→ Task brief
Count the lines in the entries below that contain the string "Where". Reply with the number alone.

Part of a data file

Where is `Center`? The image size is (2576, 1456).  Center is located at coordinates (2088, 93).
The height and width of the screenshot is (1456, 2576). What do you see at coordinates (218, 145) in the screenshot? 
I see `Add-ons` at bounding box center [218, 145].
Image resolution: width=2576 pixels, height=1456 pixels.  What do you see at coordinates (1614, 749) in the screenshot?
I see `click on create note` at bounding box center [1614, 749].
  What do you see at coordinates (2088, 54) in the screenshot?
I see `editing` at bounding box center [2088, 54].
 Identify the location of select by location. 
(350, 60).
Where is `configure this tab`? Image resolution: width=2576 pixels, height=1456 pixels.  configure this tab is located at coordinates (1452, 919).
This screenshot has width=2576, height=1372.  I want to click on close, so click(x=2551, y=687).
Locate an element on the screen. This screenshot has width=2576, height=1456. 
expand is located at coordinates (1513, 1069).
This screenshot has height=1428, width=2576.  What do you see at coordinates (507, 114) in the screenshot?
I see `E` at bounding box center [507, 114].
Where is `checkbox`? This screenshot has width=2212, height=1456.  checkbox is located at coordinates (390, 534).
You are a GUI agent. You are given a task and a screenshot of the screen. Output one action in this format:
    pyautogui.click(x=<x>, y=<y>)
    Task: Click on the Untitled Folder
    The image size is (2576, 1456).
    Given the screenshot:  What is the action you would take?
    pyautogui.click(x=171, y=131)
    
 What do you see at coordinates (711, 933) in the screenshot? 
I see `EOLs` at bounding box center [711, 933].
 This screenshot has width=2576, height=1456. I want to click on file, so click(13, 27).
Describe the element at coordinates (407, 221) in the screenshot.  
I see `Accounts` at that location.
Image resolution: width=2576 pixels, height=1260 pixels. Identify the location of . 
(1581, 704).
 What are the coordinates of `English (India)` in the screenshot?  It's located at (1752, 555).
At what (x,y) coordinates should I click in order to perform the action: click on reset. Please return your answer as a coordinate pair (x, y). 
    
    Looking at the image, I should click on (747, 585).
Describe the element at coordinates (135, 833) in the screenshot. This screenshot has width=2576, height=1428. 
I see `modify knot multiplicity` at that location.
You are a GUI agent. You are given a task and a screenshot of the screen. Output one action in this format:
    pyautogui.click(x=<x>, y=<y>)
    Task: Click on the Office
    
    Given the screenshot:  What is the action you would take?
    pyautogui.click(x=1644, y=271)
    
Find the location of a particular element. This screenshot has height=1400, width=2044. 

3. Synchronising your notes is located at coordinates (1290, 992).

→ Output for this exercise
3